Recuerdo mi primera vacuna. Vivíamos entre el monte y hasta allá llego una brigada de salud a buscar niños para vacunarnos contra la viruela. De Sardinata a Las Mercedes se gastaban 10 horas de camino a pata, o 7 horas a caballo. Y ellos, un médico y dos enfermeras, sin brújula y sin mapa, nos localizaron y nos pusieron a los muchachos a saltar matones, huyendo del puyonazo. Ver a una enfermera sonriente con la jeringa en lo alto con una aguja gruesa, era una escena terrorífica. Y al lado, la maestra con la férula lista al castigo para quien se opusiera a la vacuna, y de ñapa, la mamá, en una mano la caricia y en la otra el fuete.
Con el tiempo, las vacunas fueron el pan nuestro de todos los años. Vacuna para viajar, vacuna para entrar al colegio, vacuna para graduarse, para todo exigían el carné de las vacunas. Quedó la costumbre y el mundo entero entendió que estábamos a merced de las vacunas y de los fabricantes. Las vacunas fueron algo común y corriente en la vida del ser humano.
En el bachillerato nos enseñaron que las vacunas eran un compuesto químico elaborado a partir de los mismos gérmenes de la enfermedad. Algo así como lo que predica la sabiduría popular: “Para mordeduras de perro, babas del mismo perro”.
Nos acostumbramos a las vacunas, de manera que cuando algunos delincuentes comenzaron a cobrar vacunas a comerciantes, ganaderos y empresarios, no se nos hizo raro. “A don Pedro lo están vacunando”, decía la gente, y don Pedro tenía que pagar lo que le exigían mensualmente para que lo dejaran trabajar. Y también a Chucho, a José y a Jacinto, y a doña Ramona, la de las empanadas, y al que vende la leche y al del restaurante, todos pagaban vacunas, vacunas malas, de los atracadores. Y a don Ramiro lo mataron porque se negó a dejarse vacunar.

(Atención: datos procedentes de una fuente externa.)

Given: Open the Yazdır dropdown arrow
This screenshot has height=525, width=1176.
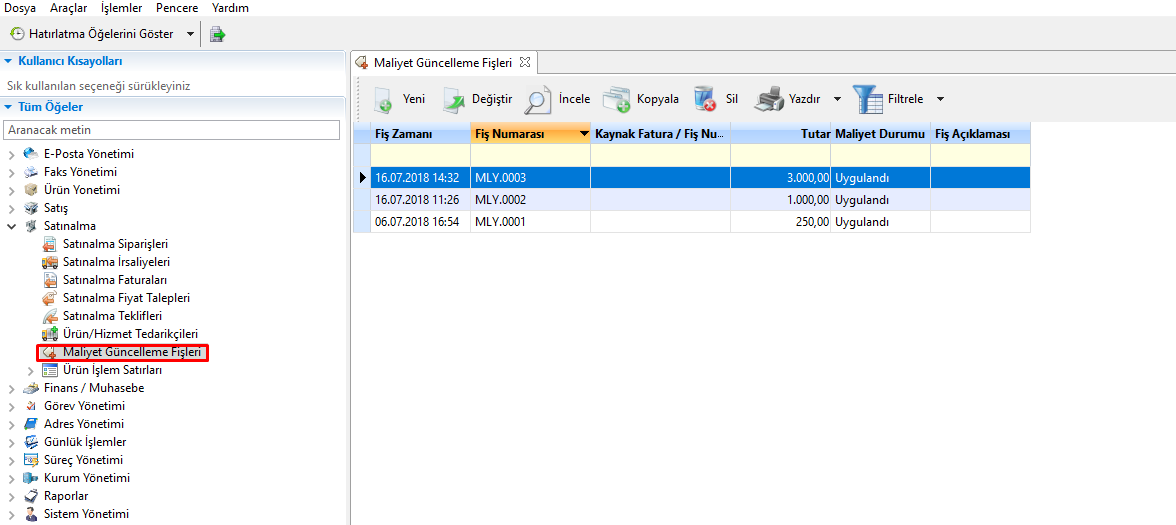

Y todos –digo la gente de bien- le cogimos miedo a las vacunas. Tal vez por eso ahora, cuando por motivos de la pandemia los gobiernos comenzaron a hablar de las vacunas, como la única manera de prevenir el virus, muchos dicen que no se dejan vacunar, y pelean y se ponen bravos y nos miran a los vacunados como bichos raros, como diciéndonos “pobres diablos”.
En estos días le pregunté al tendero del barrio:
-¿Chuco, ya se vacunó?
Me miró con ojos de indulgencia y respondió con voz temblorosa:
-Yo no quiero que me empujen al hueco. Cuando me toque, me muero sin ayudantes.
El tipo es petrista. ¿Será por eso? ¿Será que todos los petristas son enemigos de las vacunas? ¿De cuáles? Allá ellos. Algunos comentaristas acudieron a meternos susto, a llenarnos de miedo: que a los vacunados la cara se les iba volviendo cara de caballo; que lo que intentaban los dueños del mundo era meternos un chip en el organismo para tenernos controlados; que en un año, los vacunados ya estarían bajo tierra.
Y así, el mundo se dividió en tres grandes grupos: Los que creen en la efectividad de las vacunas, los incrédulos y los escépticos: ni sí, ni no, pero se la aplican por si acaso. Este grupo me hace recordar al ateo que antes de morir se dirigió a Dios diciendo: “Dios, si es que existes, recibe mi alma, si es que la tengo”.
Mi historia es una historia alegre: Un día mi mujer me ordenó: “Vamos, pa’que lo vacunen”. Y me llevó. Y me vacunaron. Y aquí estoy, vivito y coleando. ¡Gracias a Dios!